Troponin‐C mutants with increased calcium affinity

Abstract

Binding of two Ca²⁺ to the regulatory sites I and II of troponin C (TnC) induces a conformational transition believed to be responsible for the activation of muscle contraction. Based on the known crystal structure (2Ca²⁺ state), a model for the transition to the 4Ca²⁺ state has been proposed [Herzberg, O., Moult, J. & James, M. N. G. (1986) J. Biol. Chem. 261, 2638–2644]. The proposed conformational transition predicts that during Ca²⁺ binding a number of nonpolar residues become exposed to the solvent, creating a hydrophobic patch.
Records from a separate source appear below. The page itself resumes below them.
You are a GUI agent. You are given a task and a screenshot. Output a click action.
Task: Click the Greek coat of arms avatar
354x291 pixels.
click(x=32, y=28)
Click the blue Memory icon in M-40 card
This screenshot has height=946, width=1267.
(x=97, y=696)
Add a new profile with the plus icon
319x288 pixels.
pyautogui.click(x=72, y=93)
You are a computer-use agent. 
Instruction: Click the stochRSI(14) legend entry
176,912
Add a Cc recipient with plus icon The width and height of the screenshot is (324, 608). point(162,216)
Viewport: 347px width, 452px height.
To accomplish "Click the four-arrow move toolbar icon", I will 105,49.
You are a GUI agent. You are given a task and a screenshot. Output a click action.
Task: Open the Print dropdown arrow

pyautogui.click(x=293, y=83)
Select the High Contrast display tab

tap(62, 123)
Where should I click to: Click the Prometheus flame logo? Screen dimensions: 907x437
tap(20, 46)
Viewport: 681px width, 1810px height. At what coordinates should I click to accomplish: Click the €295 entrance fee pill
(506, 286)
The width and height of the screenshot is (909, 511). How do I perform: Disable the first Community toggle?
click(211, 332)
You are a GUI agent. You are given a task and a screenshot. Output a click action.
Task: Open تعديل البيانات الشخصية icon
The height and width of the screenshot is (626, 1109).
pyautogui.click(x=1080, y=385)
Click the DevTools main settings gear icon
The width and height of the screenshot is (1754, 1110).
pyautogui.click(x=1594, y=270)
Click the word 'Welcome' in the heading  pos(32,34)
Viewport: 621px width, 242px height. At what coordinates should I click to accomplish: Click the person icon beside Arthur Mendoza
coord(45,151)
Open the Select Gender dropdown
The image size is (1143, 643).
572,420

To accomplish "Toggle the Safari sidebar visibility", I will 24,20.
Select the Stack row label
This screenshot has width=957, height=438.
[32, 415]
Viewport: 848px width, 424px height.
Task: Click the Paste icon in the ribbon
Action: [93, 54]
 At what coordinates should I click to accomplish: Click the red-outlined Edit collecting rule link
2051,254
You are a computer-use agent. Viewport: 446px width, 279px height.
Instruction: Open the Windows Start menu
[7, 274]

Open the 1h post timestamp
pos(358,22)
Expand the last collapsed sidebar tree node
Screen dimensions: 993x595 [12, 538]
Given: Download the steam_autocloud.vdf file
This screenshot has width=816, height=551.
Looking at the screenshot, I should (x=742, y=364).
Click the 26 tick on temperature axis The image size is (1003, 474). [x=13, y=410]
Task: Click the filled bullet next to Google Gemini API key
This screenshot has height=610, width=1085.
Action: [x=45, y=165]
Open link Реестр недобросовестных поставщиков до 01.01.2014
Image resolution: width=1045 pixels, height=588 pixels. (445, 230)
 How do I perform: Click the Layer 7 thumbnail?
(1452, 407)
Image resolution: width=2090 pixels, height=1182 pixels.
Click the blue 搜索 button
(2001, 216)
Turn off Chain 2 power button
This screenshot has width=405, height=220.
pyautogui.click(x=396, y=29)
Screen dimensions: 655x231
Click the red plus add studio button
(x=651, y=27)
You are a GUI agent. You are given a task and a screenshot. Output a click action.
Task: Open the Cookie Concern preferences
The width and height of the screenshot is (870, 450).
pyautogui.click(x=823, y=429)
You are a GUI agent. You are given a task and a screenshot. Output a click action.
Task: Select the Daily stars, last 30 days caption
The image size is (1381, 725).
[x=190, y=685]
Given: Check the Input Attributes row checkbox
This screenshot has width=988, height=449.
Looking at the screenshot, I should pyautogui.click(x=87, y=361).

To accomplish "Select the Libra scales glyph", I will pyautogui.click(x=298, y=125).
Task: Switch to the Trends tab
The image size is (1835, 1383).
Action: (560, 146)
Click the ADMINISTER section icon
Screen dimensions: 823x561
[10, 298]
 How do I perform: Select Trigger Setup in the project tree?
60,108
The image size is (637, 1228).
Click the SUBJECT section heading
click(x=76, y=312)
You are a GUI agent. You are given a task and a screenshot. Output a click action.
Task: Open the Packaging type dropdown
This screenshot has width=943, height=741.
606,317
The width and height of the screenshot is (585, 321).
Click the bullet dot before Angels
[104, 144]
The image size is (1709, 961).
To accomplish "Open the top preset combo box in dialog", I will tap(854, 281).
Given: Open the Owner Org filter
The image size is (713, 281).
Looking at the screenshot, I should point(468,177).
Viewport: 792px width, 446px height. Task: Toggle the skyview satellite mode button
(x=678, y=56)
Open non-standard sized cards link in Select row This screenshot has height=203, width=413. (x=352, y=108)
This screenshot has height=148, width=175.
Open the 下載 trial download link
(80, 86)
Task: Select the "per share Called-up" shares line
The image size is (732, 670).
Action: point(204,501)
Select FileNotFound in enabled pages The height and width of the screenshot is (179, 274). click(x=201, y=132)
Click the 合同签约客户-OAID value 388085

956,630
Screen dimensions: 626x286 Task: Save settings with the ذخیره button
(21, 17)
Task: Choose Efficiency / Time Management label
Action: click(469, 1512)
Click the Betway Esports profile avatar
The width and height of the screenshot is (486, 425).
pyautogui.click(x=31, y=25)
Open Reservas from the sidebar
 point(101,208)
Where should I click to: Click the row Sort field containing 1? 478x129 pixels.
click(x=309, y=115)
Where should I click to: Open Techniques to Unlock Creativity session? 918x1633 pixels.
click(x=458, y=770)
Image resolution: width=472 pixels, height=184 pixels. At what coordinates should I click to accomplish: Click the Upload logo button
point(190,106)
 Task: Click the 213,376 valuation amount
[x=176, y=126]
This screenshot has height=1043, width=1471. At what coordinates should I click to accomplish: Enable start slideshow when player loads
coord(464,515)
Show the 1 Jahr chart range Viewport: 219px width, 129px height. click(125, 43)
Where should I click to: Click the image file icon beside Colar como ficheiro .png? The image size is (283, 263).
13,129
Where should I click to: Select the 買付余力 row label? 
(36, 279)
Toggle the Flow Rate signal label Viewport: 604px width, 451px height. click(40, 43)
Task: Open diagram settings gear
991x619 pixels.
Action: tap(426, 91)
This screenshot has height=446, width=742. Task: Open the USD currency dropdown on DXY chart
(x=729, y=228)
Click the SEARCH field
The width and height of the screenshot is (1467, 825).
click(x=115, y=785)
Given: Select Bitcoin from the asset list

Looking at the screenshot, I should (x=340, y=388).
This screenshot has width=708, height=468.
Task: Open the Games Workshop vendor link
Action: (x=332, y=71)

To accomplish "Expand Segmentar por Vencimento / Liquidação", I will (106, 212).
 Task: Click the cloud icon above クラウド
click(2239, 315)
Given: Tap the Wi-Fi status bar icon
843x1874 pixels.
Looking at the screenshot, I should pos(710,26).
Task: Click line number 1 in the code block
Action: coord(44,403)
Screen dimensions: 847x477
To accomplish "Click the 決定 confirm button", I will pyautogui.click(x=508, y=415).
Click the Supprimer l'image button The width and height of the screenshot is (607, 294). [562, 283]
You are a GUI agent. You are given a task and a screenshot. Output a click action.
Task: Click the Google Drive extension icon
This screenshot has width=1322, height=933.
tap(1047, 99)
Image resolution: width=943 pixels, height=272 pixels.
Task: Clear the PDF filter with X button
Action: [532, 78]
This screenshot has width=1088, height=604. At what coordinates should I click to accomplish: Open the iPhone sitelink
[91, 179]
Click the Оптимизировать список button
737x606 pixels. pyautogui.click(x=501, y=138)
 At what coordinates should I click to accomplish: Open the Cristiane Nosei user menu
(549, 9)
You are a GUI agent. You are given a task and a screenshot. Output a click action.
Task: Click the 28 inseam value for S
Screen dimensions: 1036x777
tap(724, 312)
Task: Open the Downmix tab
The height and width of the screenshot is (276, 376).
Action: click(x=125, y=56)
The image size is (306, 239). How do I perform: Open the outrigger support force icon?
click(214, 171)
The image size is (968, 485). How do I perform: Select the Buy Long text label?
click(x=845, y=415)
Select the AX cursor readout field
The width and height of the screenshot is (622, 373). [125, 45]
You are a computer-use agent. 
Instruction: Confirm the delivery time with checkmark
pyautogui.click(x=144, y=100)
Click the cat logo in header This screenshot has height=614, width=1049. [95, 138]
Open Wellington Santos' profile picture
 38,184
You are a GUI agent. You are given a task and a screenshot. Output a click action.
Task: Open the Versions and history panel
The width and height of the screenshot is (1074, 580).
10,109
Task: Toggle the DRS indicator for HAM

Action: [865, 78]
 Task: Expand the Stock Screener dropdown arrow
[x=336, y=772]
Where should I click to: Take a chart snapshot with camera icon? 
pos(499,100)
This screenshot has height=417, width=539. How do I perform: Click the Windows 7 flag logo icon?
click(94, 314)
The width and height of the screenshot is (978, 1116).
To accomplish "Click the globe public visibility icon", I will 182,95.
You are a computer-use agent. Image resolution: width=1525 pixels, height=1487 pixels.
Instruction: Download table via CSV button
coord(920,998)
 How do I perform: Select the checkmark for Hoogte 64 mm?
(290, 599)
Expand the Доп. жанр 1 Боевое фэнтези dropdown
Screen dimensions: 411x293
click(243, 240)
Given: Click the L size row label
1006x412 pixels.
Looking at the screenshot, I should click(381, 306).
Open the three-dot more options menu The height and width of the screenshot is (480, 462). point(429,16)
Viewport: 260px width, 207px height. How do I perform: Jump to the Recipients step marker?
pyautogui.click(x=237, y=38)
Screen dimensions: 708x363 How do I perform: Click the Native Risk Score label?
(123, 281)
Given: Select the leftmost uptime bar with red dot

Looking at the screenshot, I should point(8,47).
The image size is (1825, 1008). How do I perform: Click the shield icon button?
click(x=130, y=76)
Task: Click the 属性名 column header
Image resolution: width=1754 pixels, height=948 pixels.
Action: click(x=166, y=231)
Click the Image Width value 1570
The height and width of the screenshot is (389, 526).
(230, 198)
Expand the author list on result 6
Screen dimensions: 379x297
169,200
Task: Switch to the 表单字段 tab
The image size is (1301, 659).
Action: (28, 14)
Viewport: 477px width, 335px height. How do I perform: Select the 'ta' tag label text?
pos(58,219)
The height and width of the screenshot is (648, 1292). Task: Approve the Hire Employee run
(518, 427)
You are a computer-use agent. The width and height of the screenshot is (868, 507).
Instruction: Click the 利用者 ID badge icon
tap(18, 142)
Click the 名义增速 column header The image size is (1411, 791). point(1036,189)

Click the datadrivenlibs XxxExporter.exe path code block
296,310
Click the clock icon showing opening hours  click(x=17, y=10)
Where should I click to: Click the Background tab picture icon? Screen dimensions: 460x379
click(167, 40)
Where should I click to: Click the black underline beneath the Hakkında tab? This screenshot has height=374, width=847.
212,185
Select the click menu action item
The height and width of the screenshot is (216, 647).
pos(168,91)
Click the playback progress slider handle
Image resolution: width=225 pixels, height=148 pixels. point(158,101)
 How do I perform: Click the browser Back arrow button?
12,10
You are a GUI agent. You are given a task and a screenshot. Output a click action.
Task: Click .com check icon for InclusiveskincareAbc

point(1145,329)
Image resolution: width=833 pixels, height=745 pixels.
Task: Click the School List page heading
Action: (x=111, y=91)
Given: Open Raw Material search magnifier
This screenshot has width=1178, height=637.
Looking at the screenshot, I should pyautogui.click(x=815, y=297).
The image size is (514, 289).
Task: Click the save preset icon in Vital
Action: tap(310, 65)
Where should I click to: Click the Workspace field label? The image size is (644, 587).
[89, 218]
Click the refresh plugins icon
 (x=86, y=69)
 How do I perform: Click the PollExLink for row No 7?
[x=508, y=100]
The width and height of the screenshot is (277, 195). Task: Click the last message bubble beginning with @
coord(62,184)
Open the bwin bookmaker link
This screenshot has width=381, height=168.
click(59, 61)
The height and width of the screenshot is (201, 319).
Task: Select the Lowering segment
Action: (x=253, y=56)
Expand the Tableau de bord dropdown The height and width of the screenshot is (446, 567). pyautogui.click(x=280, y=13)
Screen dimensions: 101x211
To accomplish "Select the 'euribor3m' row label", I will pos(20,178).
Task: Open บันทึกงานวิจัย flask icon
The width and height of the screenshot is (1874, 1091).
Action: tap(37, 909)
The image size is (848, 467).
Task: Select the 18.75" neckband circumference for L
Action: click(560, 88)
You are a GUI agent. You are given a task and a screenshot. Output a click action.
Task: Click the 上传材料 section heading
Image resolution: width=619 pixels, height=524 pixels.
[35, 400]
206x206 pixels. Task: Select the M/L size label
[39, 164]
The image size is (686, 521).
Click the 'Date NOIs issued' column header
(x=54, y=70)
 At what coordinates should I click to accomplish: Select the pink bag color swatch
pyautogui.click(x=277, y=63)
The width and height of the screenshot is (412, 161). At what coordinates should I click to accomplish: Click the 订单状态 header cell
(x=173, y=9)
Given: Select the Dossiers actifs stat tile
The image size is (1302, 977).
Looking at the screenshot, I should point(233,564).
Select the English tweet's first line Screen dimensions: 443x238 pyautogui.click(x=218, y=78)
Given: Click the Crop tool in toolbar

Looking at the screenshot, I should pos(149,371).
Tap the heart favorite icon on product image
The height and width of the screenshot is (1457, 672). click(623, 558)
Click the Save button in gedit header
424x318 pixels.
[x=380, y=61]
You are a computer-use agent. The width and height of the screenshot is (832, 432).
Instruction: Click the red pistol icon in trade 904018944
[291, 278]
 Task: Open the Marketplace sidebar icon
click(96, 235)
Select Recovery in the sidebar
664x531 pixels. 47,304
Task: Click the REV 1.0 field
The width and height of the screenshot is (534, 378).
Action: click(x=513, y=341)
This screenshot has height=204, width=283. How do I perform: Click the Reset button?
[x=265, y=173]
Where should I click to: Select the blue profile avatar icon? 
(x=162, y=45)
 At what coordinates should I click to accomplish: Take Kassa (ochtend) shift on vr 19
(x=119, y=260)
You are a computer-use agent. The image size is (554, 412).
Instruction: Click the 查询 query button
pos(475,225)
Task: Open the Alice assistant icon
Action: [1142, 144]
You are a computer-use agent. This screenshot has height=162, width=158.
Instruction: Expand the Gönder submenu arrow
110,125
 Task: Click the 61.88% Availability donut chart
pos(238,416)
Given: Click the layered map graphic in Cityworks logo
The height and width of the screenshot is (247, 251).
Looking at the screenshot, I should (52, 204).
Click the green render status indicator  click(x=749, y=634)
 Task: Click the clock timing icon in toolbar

Such a model implies that mutation of the hydrophobic to polar residues should increase the Ca²⁺ affinity at the regulatory sites and reduce the Ca²⁺ concentration necessary for muscle activation. To test this prediction, we have constructed and functionally characterized two troponin‐C mutants (V45T and M48A mutations).Direct calcium‐binding measurements in the mutants demonstrate an increase in the Ca²⁺ affinity for two low‐affinity sites. Replacement of endogenous troponin C in skinned muscle fibers by TnC with mutations V45T or M48A increased the Ca²⁺ sensitivity of their tension development. These results show that the model can be used to construct mutants that regulate muscle contraction at lower Ca²⁺ concentrations. They provide further experimental support for the proposed calcium‐induced conformational change of troponin C and suggest that the predicted transition plays a central role in the activation of the thin filament.